Saved entries
==*==
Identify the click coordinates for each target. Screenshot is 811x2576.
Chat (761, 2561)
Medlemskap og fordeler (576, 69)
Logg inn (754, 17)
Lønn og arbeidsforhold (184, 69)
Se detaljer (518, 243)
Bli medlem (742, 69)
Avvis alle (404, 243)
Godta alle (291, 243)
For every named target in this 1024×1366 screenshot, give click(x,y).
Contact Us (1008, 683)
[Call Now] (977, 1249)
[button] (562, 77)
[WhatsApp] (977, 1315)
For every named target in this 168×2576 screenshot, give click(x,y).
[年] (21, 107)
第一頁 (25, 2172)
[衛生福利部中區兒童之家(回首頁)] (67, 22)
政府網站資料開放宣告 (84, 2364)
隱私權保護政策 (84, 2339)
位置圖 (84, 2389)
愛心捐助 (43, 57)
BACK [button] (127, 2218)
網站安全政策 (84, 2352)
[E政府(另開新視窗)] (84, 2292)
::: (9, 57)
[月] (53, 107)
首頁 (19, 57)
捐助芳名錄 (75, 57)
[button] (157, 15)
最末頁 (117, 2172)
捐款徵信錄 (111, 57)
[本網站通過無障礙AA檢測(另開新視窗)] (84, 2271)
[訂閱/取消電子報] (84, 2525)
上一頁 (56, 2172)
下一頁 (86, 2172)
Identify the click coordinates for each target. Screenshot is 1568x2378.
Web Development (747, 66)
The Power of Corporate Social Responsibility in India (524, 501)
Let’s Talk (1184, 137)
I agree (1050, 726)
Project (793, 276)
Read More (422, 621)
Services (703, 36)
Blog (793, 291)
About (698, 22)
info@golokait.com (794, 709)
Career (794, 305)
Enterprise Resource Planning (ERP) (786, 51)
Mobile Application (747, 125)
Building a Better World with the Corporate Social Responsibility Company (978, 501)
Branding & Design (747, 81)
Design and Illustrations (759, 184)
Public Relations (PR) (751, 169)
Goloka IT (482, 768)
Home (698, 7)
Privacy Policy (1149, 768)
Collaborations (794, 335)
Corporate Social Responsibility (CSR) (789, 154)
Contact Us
==*==
What the task asks: Looking at the data above, return every line from the one with "Web Development (747, 66)" down to the one with "Branding & Design (747, 81)", exactly and inclusively.

Result of the task:
Web Development (747, 66)
The Power of Corporate Social Responsibility in India (524, 501)
Let’s Talk (1184, 137)
I agree (1050, 726)
Project (793, 276)
Read More (422, 621)
Services (703, 36)
Blog (793, 291)
About (698, 22)
info@golokait.com (794, 709)
Career (794, 305)
Enterprise Resource Planning (ERP) (786, 51)
Mobile Application (747, 125)
Building a Better World with the Corporate Social Responsibility Company (978, 501)
Branding & Design (747, 81)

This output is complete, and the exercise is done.